SET PROBLEM:
Could you copy the data from the line with "This screenshot has width=499, height=407." up to and including the line with "the 사용여부 filter", reproducing each line without any change?

TASK MATERIAL:
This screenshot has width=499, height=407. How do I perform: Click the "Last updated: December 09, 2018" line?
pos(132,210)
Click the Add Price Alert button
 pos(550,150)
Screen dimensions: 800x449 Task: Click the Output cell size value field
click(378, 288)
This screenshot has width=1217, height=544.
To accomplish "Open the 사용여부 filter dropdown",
--
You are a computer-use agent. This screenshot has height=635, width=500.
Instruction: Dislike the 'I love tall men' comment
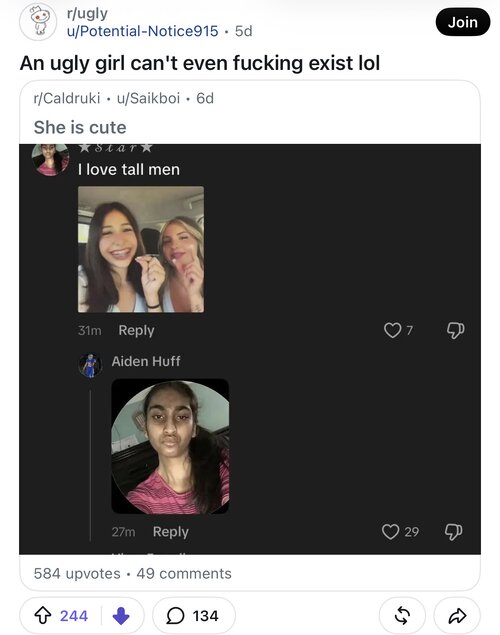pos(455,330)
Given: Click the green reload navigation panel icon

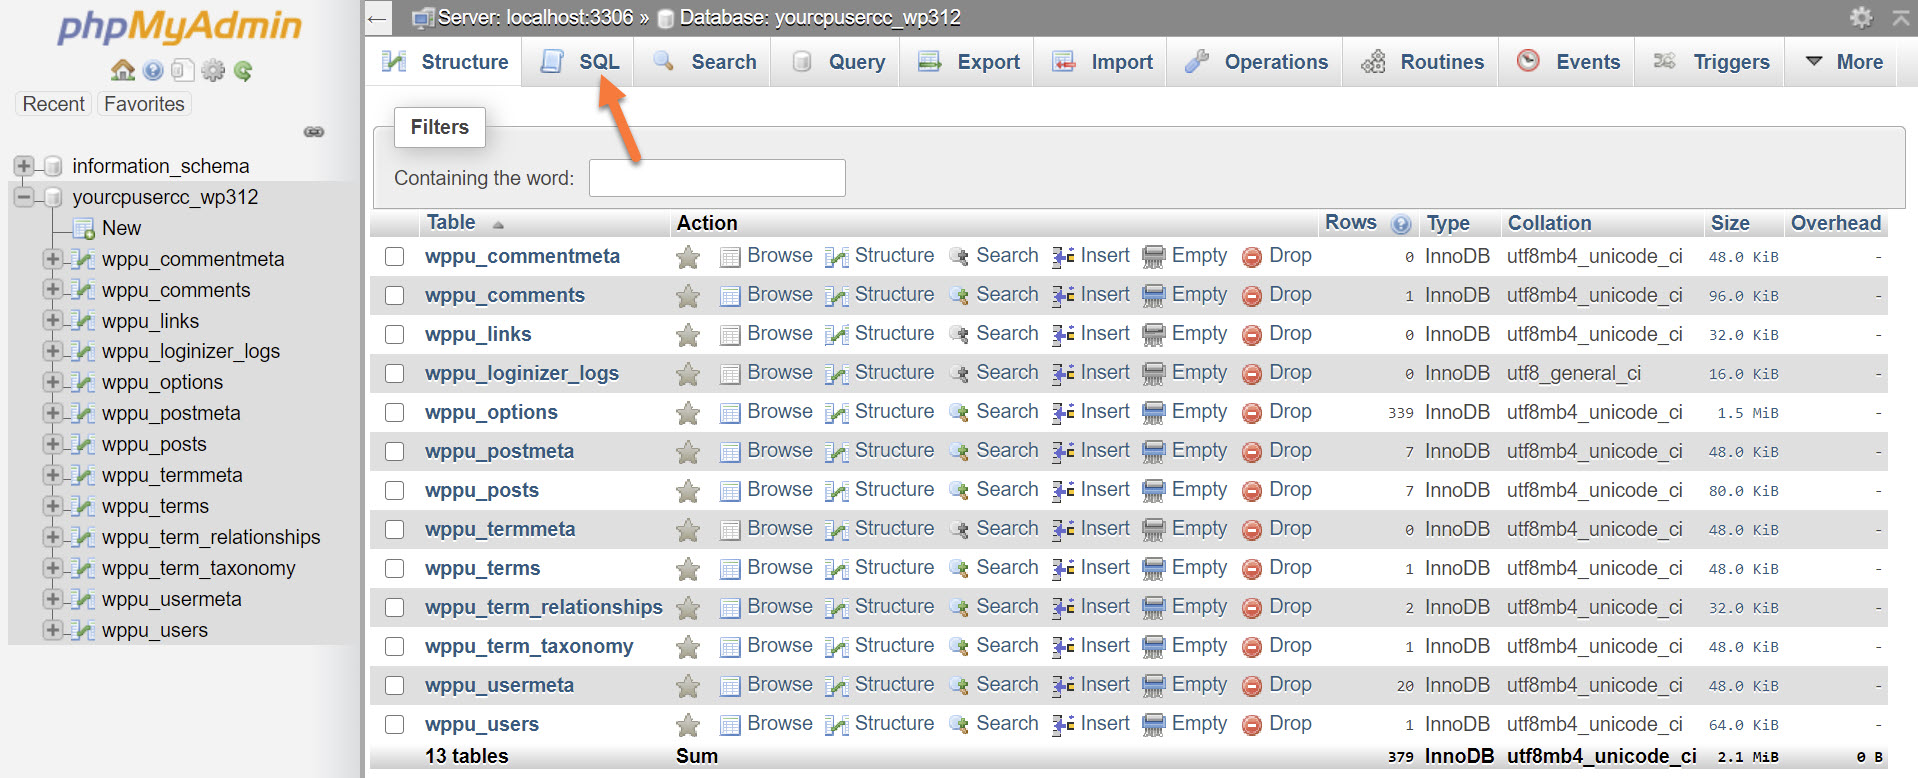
...
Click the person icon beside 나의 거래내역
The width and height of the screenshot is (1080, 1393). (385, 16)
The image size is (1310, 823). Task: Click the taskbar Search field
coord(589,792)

REPLY:
This screenshot has width=499, height=407. How do I perform: Click the "Last updated: December 09, 2018" line?
pos(132,210)
Click the Add Price Alert button
 pos(550,150)
Screen dimensions: 800x449 Task: Click the Output cell size value field
click(378, 288)
This screenshot has width=1217, height=544.
To accomplish "Open the 사용여부 filter dropdown",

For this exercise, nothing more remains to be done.